SOURCE PASSAGE.
Iñigo Parra | Computational Linguistics Researcher

About Me

I am currently a PhD student at UC Berkeley Linguistics. My research lies at the intersection of computational linguistics, deep learning, and cognitive science.

I hold a BA in Modern Languages with a focus on English Studies from the University of Deusto (Bilbao, Spain) and an MA in Romance Languages (Spanish Linguistics) from the University of Alabama.

My research focuses on computational linguistics and natural language processing. I am deeply interested in the intersection between linguistics, cognition, and technology –understanding how humans process language and applying these insights to improve computational language models.

I am the founder of the Visibility Project, an initiative to map endangered languages and drive their NLP research. Additionally, I've made significant contributions to the AYA project by Cohere for AI.

Research Interests

Computational Linguistics

Developing computational models of language to understand linguistic phenomena from a formal perspective.

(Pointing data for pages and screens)
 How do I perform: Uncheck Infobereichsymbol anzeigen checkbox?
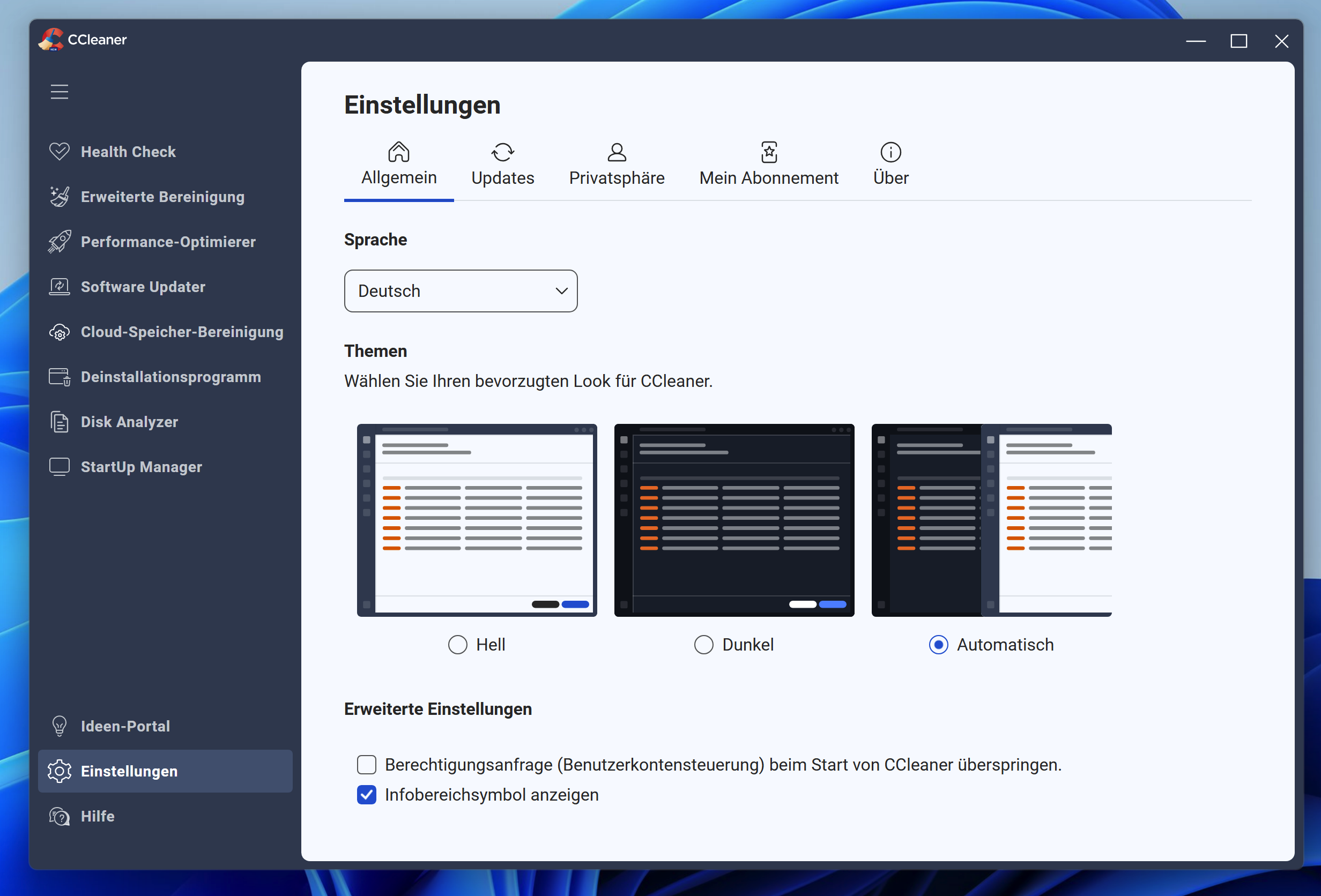click(x=367, y=794)
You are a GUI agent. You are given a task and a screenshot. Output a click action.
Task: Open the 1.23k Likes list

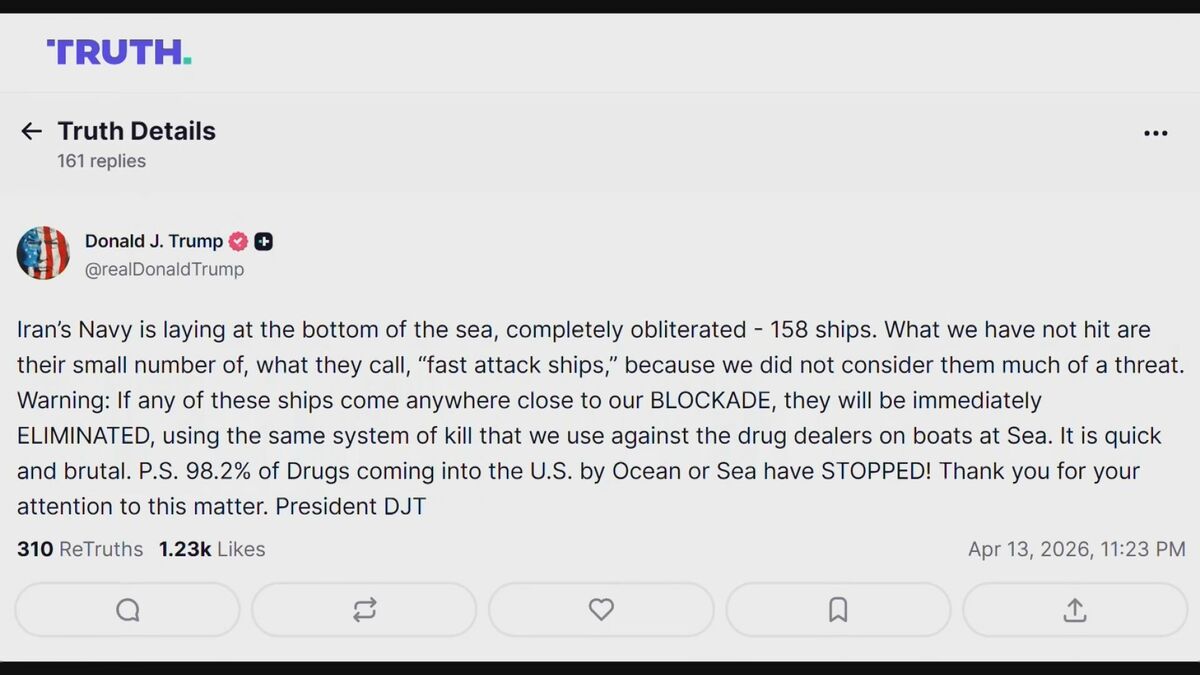[212, 549]
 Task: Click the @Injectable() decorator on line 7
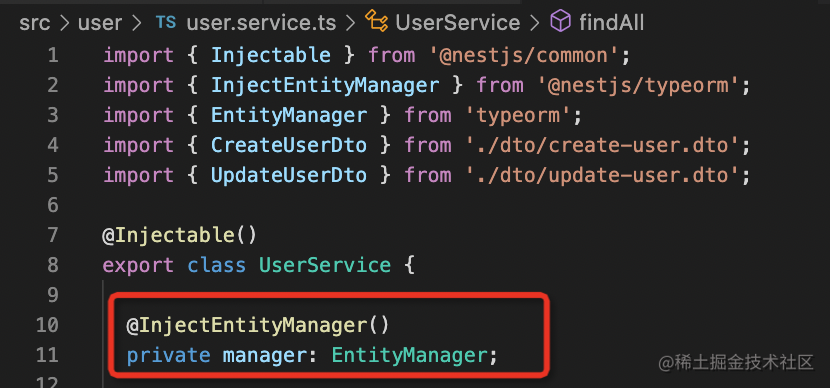click(179, 235)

REQUIREMENTS.
a) Can you extract the part of the researcher's profile starting with "I am the founder" and going on through "a formal perspective."?
b) Could you extend the researcher's profile, picking up from where it stops?

ANSWERS.
a)
I am the founder of the Visibility Project, an initiative to map endangered languages and drive their NLP research. Additionally, I've made significant contributions to the AYA project by Cohere for AI.

Research Interests

Computational Linguistics

Developing computational models of language to understand linguistic phenomena from a formal perspective.

b)
Natural Language Processing

Creating NLP solutions for low-resource languages and improving multilingual capabilities of language models. Research on tokenization strategies, cross-lingual transfer learning, and data-efficient approaches.

Deep Learning for Language

Exploring new architectures and training methodologies for language modeling with attention to efficiency, adaptability, and linguistic accuracy across diverse languages.

Brain, Language & Computation

Investigating the neurological basis of language processing and modeling cognitive mechanisms in computational frameworks. Bridging psycholinguistics with neural network behavior.

Publications

Morphological Typology in BPE Subword Productivity and Language Modeling

Parra, I. (2024)

NeurIPS 2024

Paper
Noise Be Gone: Does Speech Enhancement Distort Linguistic Nuances?

Parra, I. (2024)

ACL 2024

Paper
UnMASKed: Quantifying Gender Biases in Language Models through Linguistically Informed Job Market Queries

Parra, I. (2023)

EACL 2024

Paper
Do You Speak Basquenglish? Assessing Low-resource Multilingual Proficiency of Pretrained Language Models

Parra, I. (2023)

EMNLP 2023

Paper
The Turing Test Meets Dungeons & Dragons: A Comparative Study of Role-Playing and Standard Prompts in Language Models

Parra, I. (2023)

(Under Review)
Asymmetrical p-stranding: Acceptability Data from Spanish-English Code-switching

Koronkiewicz, B.; VanMeter, R.; Parra, I. (2023)

(In preparation)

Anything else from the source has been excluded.